But developing a native high-tech industry is not that simple
Apple's future could be in Vietnam. For more than ten years, the Southeast Asian country has been an absolute leader in attracting the biggest technology brands: from Samsung, to Xiaomi, to Intel. And Steve Jobs' company is also producing components for the AirPods here, as well as testing the manufacturing of smartwatches and laptops. Being able to fit into the supply chain of these more complex devices would be a great success for the manufacturing industry in Hanoi.

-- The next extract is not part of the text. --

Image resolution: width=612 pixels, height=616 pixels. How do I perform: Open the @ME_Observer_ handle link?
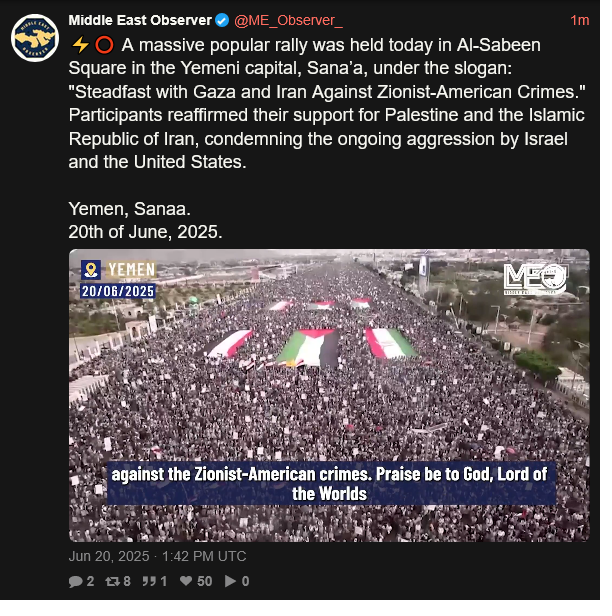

Vietnam has in fact recorded a growth in the export of technological goods unmatched by any other Asian country. From 13% in 2010, in just ten years, high-tech components have become 42% of the export. Moreover, in recent years the rising cost of inflation in Chinese manufacturing centers has prompted many producers to move their factories to Vietnam, where workers' wages are lower. First the trade war between Washington and Beijing and then the continuous and tight lockdowns in China, have incentivized companies, including Apple, to move to the country. But Hanoi's ability to attract foreign companies to work the components of technological devices in the country goes hand in hand with the difficulty in bringing out an industry of its own. According to reports published by the Ministry of Industry and Commerce in 2019, Vietnam has lagged behind most of its neighbors in the technology sector.
In previous years, the so-called “Asian tigers” have shown that growing in quality, from being part of the assembly line to becoming a real producer, is possible. Examples are the economies of China, Taiwan and South Korea, which, starting from a base of low-cost products, have turned their industries towards automotive and robotics. Vietnam has similar characteristics to these countries: low production costs, available manpower and an industrial policy coordinated by the state. However, two major problems loom: the lack of adequate infrastructure and highly skilled labor. In fact, managers and skilled workers make up only 10.7% of the entire Vietnamese workforce, the lowest percentage of all the major economies of Southeast Asia. Furthermore, in China for example, entire areas are dedicated to the creation of a single product; Vietnam, on the other hand, does not have these agglomerations. Its industries are scattered throughout the country and poorly integrated.
It remains, then, to clarify whether the success achieved by the "Asian tigers" decades ago can still be replicated today, with a globalized economy transformed by the domination of the Chinese manufacturing sector. The role of Hanoi therefore still remains uncertain: in balance between continuing to be a reliable part of the production chain and, at the same time, ready to develop a strategy to enter the international market. Of course, success in high-tech would mean becoming competitive with big Asian brands, such as the Chinese Oppo or the Malaysian Silterra. But any failure, says the director of the Mekong Development Research Institute Phung Tung, would condemn the country to be "forever a component of the supply chain", with the disastrous consequences of stagnation, social inequality and debt crises.
The solution to continue to attract foreign companies to the territory and, at the same time, develop an autonomous growth strategy, places Vietnam in front of a dilemma: the training of the workforce will increase the country's chances of launching itself into the high-tech industry, but it will also lead to an increase in wages, encouraging foreign producers to relocate elsewhere, such as Cambodia.